Well today was just one of those days when I roamed around the house after school looking for something to do when I came upon my Penn 706z that was missing the emblem and decided to make a new design for on. This is what I came up with. I still need to print it out, cut it and laminate it.


----------



## pompano67 (Oct 28, 2013)

I like it !!!! Let me know how it turns out.Would love to get one !! Also a 704z that I'm re-doing with a red,white,& blue theme..That would be sharp!!! Great job !!


----------



## King/ling (Mar 9, 2013)

pompano67 said:


> I like it !!!! Let me know how it turns out.Would love to get one !! Also a 704z that I'm re-doing with a red,white,& blue theme..That would be sharp!!! Great job !!

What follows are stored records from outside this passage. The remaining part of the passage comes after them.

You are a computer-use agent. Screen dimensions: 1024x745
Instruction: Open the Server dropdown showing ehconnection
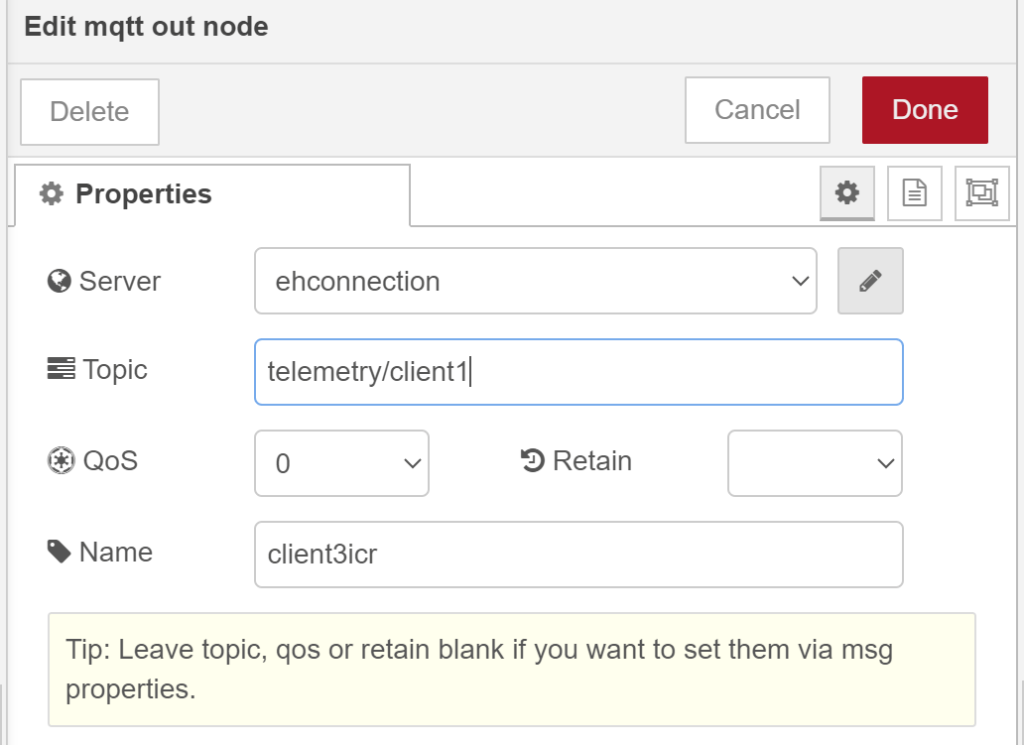tap(535, 281)
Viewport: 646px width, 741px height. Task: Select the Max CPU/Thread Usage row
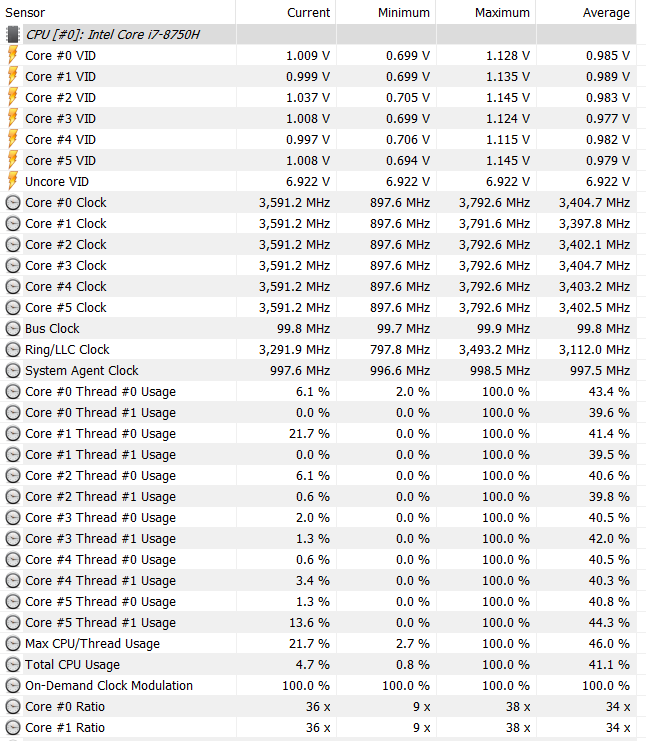tap(318, 644)
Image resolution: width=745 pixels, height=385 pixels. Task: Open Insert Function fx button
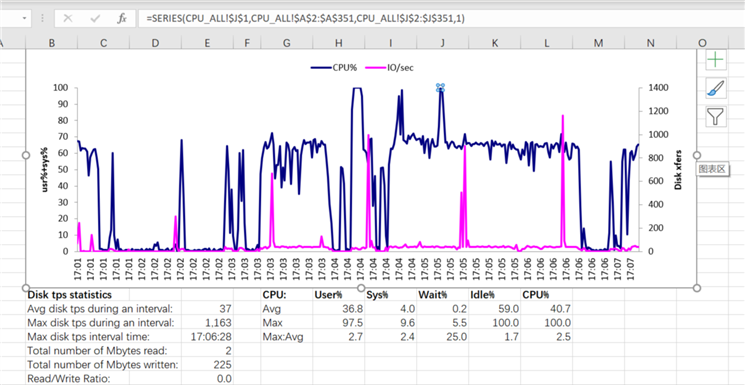click(x=122, y=19)
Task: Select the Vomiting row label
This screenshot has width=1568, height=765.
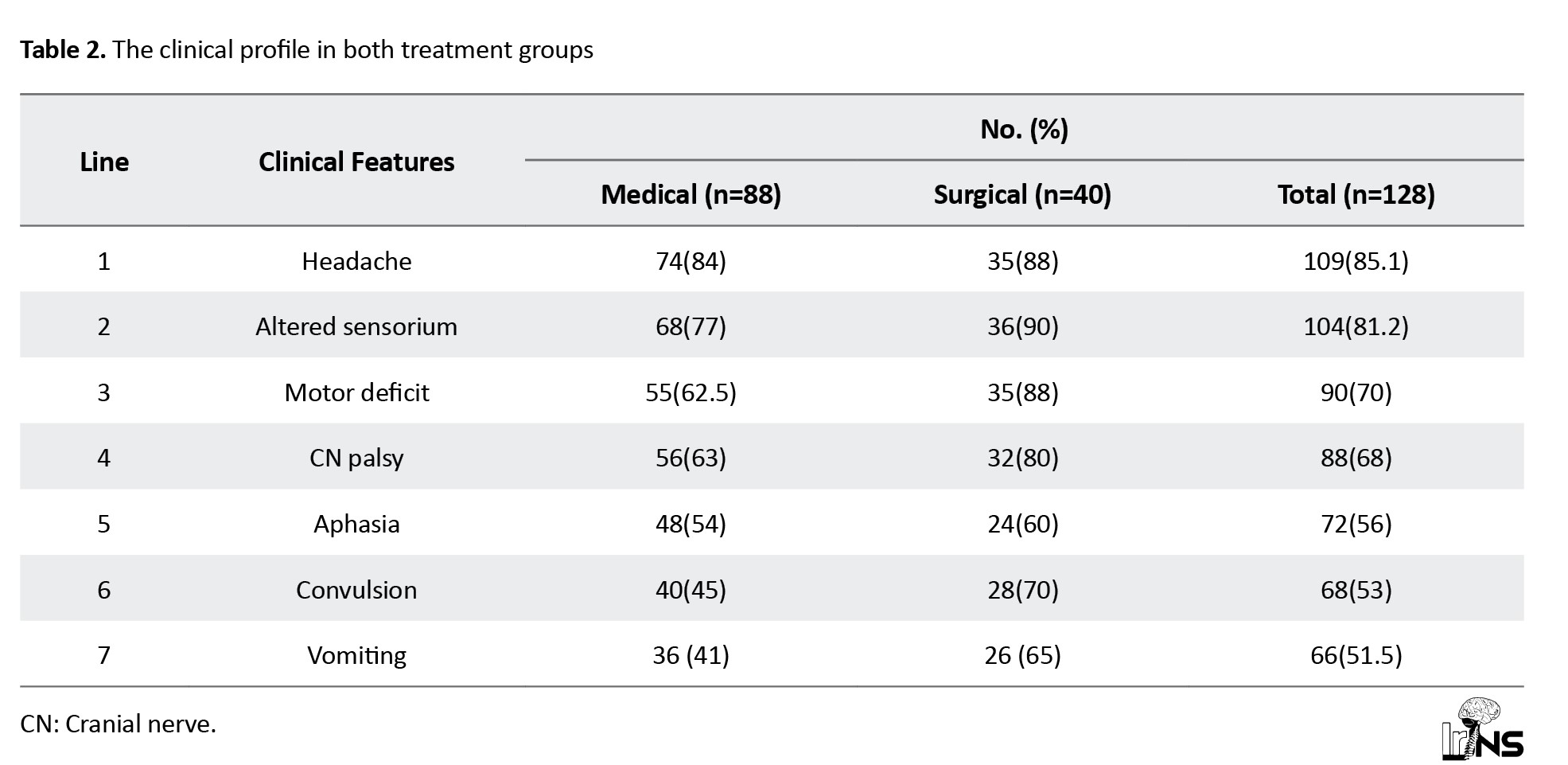Action: (x=356, y=655)
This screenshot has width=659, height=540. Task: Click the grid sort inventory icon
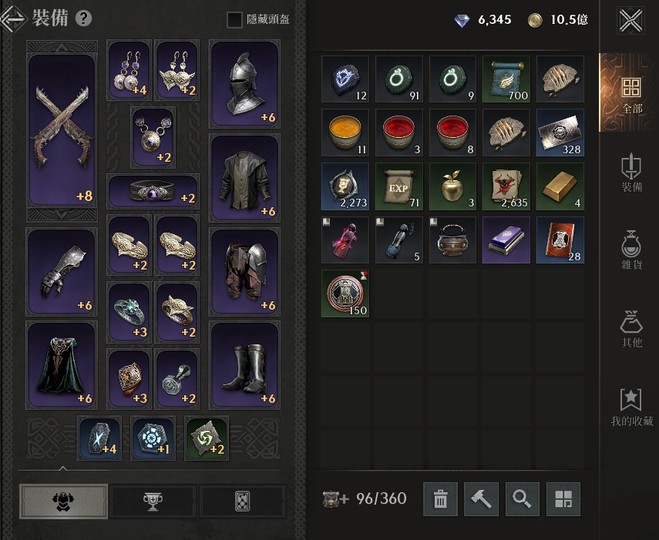pyautogui.click(x=563, y=499)
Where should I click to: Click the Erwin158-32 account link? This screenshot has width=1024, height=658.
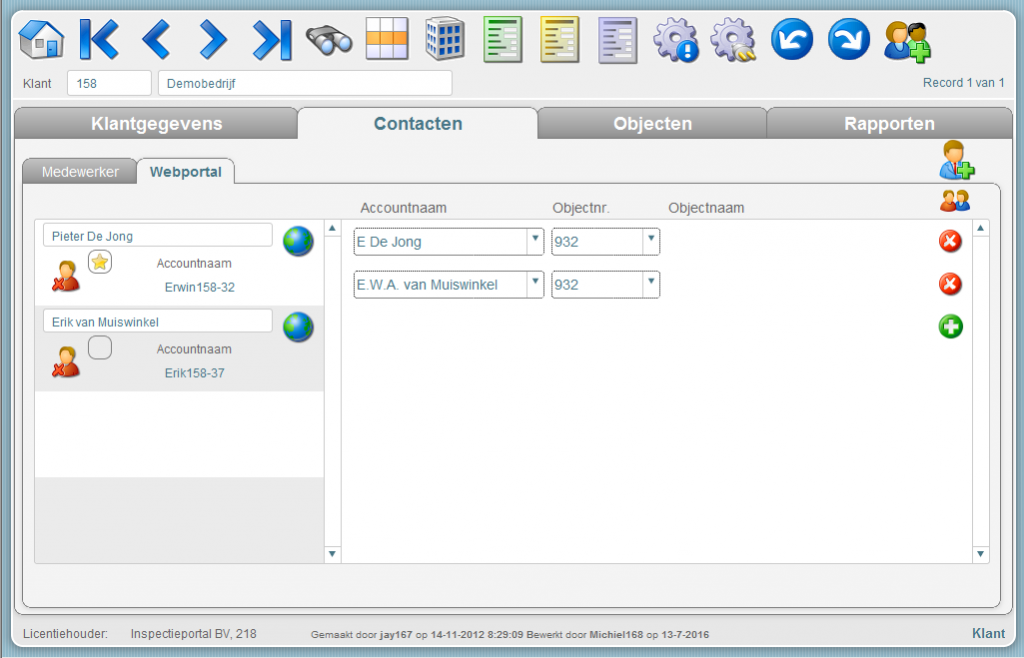point(199,287)
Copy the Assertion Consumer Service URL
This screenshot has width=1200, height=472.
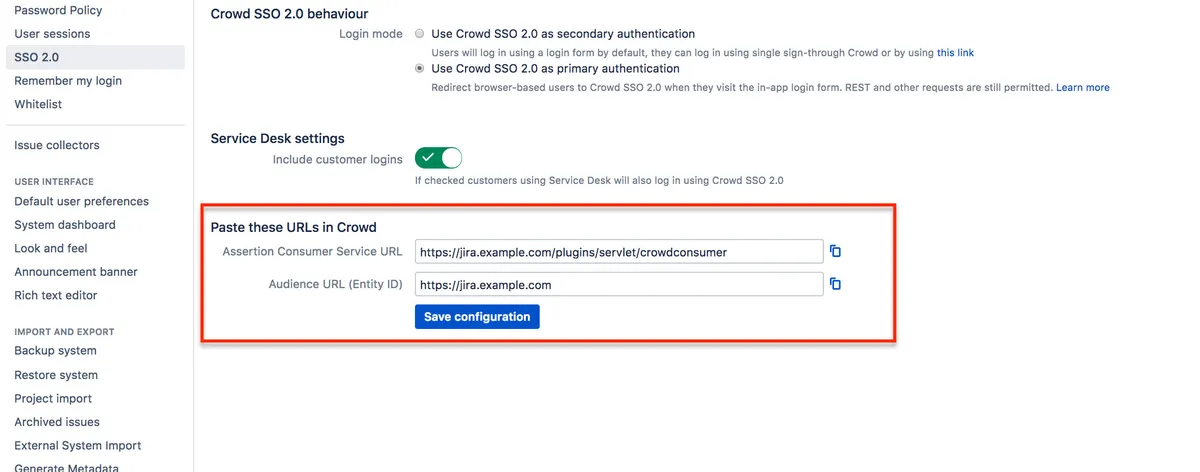(836, 252)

Thanks! I am going to work on putting it together tomorrow or saturday. Trying to decide how I should keep it in place super glue or epoxy... I can make more designs if you want some. Just PM me with what you want on it and I can see what I can come up with


----------



## pompano67 (Oct 28, 2013)

I trust epoxy when it comes to exposure to the elements.It's more durable. Regardless I can't wait to see the finished product.Let me know.shoot me a pm and I'll give you my num...I'll show you the pics of what I'm working on..


----------



## King/ling (Mar 9, 2013)

pompano67 said:


> I trust epoxy when it comes to exposure to the elements.It's more durable. Regardless I can't wait to see the finished product.Let me know.shoot me a pm and I'll give you my num...I'll show you the pics of what I'm working on..


Will do. Im interested in seeing what you have.


----------



## pompano67 (Oct 28, 2013)

Cool...I'll post my results on my road trip fishing trip with my boy tomorrow..Lot of work but even more fun..


----------



## pompano67 (Oct 28, 2013)

Haven't heard anything.How did it turn out?


----------